::: Entradas fornecidas

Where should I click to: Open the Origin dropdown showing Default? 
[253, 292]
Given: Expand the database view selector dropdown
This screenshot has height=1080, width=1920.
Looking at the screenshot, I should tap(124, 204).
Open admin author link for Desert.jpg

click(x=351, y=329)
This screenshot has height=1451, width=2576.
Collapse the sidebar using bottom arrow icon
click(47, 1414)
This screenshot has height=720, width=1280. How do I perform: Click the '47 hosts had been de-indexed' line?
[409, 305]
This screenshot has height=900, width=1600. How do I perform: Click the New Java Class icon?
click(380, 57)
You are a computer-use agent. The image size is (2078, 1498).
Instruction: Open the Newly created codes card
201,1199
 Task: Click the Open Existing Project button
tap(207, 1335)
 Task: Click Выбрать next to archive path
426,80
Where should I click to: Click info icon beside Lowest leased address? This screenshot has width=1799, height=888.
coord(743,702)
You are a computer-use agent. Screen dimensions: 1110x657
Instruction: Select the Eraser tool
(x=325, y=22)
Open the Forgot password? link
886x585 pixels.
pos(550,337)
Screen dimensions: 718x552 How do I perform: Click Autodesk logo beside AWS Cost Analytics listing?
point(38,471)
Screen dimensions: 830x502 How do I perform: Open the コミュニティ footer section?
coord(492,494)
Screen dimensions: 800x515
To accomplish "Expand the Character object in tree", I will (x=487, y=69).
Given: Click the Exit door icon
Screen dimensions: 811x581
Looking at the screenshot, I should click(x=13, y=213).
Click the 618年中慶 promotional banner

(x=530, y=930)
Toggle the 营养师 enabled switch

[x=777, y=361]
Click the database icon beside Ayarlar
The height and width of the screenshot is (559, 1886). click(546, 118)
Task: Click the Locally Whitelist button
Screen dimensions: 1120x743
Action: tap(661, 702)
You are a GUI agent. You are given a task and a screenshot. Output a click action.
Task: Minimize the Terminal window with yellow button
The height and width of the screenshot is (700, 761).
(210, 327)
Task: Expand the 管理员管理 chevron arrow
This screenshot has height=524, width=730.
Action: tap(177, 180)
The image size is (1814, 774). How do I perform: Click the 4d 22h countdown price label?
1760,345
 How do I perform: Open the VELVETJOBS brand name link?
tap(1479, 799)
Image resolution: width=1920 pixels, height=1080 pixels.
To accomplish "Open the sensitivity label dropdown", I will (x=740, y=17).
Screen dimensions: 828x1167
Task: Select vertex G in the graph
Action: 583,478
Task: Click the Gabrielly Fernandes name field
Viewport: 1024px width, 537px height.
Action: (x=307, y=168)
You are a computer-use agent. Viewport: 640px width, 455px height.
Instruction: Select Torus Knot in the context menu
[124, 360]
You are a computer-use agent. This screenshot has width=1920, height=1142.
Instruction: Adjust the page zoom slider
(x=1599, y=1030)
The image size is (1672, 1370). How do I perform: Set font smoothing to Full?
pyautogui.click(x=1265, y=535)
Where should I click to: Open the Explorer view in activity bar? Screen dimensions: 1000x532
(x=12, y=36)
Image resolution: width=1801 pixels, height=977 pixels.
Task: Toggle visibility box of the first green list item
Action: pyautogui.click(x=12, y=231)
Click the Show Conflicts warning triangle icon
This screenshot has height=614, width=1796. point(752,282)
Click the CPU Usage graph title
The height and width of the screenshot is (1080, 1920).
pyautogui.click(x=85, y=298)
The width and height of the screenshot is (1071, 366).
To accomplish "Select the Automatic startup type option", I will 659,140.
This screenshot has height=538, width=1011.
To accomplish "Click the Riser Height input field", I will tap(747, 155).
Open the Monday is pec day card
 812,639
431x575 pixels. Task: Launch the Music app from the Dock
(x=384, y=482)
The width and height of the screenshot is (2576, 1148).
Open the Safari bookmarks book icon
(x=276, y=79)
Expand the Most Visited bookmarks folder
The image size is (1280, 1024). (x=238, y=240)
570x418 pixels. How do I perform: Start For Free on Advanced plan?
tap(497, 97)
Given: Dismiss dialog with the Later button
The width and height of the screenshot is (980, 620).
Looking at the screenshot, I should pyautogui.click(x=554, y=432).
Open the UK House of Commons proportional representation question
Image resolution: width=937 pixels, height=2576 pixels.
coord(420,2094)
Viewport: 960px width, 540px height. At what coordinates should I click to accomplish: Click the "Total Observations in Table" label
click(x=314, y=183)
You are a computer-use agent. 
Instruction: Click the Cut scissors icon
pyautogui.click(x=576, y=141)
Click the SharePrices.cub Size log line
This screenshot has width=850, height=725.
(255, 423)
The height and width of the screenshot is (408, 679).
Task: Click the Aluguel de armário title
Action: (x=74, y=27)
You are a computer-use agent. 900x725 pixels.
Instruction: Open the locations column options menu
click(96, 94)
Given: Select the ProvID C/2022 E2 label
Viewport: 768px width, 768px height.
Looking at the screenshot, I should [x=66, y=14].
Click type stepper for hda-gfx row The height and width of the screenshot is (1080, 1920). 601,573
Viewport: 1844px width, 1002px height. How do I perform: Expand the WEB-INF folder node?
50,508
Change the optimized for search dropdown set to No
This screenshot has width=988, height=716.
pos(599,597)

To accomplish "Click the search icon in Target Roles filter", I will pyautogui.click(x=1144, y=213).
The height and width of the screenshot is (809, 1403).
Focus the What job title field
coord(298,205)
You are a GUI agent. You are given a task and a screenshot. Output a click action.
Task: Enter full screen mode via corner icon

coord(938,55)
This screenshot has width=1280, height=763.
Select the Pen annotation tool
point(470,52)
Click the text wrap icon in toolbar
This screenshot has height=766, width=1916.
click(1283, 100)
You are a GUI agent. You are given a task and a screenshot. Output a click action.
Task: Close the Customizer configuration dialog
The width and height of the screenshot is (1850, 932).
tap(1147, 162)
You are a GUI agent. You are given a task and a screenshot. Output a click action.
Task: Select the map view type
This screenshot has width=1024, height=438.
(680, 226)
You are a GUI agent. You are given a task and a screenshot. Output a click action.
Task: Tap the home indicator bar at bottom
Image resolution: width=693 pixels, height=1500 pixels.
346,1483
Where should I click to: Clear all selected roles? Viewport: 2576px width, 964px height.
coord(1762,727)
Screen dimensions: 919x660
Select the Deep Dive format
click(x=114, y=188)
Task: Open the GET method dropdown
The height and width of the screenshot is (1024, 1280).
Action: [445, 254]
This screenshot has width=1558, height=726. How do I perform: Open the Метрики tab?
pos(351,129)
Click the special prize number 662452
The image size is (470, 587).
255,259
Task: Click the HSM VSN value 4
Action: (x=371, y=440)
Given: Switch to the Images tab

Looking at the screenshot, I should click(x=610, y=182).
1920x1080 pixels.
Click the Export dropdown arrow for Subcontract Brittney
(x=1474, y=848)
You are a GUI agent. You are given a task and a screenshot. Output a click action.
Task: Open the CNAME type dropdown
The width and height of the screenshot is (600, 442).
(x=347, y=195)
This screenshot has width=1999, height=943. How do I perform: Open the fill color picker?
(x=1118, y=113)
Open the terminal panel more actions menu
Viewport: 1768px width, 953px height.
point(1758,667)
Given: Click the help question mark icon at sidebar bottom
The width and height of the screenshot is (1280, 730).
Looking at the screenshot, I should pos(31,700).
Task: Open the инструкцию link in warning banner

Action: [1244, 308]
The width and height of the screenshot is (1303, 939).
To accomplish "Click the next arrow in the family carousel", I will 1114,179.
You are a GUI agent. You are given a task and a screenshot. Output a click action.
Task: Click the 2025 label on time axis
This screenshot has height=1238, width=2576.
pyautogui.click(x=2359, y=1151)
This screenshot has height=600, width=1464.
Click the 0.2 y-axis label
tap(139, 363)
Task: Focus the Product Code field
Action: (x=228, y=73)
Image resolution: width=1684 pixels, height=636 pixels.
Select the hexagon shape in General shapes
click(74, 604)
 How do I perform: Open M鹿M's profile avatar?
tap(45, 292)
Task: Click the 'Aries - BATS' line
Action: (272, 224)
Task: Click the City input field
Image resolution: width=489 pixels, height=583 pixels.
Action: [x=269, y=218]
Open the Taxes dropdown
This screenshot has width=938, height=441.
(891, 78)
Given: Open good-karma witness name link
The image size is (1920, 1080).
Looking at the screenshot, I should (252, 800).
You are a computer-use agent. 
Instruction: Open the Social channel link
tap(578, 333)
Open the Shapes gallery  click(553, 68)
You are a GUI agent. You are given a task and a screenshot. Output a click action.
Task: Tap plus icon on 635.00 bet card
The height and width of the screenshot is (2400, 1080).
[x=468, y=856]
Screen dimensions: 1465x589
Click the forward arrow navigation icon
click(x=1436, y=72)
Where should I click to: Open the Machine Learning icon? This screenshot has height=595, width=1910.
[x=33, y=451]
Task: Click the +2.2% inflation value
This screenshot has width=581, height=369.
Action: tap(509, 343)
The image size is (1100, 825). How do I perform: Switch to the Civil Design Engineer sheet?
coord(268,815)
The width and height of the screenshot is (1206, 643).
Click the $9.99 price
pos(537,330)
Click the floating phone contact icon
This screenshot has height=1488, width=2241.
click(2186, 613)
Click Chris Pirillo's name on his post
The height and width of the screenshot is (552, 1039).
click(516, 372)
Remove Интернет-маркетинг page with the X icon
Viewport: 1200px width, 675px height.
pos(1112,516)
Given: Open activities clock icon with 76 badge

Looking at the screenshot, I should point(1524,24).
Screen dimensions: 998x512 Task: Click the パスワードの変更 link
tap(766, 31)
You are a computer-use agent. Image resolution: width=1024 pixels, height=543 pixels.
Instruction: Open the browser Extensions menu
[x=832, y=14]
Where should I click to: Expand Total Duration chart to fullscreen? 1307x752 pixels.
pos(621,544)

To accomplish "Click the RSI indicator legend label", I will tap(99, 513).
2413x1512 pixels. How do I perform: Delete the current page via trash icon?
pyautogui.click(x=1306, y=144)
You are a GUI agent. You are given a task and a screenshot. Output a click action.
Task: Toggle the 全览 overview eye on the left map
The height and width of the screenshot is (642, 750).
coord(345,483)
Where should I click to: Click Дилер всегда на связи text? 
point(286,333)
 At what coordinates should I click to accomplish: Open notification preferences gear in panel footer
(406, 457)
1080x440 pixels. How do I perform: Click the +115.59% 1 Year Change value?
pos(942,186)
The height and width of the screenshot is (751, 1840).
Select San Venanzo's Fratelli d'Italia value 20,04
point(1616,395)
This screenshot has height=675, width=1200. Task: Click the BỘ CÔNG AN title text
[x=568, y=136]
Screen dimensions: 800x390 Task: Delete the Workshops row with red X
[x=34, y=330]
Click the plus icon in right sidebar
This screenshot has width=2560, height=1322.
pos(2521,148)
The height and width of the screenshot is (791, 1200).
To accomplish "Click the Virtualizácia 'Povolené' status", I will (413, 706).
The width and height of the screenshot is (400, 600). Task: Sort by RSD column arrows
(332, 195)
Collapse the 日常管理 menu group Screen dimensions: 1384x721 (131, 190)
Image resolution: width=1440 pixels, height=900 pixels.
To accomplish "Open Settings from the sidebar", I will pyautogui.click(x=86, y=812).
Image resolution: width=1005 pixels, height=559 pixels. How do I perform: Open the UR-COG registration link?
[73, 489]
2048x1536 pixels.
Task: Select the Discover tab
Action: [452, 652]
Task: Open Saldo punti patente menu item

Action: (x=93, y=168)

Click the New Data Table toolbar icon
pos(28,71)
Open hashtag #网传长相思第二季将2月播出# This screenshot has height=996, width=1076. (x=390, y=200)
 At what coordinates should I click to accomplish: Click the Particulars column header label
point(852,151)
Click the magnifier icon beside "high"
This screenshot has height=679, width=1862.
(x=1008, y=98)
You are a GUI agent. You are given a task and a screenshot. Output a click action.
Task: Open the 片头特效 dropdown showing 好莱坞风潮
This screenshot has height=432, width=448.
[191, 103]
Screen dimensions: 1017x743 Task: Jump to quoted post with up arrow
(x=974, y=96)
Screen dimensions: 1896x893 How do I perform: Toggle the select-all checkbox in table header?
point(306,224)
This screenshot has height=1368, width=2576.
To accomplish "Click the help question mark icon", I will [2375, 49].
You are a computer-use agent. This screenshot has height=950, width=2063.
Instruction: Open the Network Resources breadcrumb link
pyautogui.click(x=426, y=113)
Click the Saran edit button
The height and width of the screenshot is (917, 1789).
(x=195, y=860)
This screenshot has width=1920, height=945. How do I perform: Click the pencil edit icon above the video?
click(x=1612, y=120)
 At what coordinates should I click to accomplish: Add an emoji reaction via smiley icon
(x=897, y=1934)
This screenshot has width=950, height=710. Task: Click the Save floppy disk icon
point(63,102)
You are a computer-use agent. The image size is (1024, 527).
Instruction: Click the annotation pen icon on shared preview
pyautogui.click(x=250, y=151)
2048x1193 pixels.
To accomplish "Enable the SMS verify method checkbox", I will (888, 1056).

::::::

Extraia das linhas acima todas as que contêm a palavra "warning".

**Resposta do exercício**
Click the Show Conflicts warning triangle icon
Task: Open the инструкцию link in warning banner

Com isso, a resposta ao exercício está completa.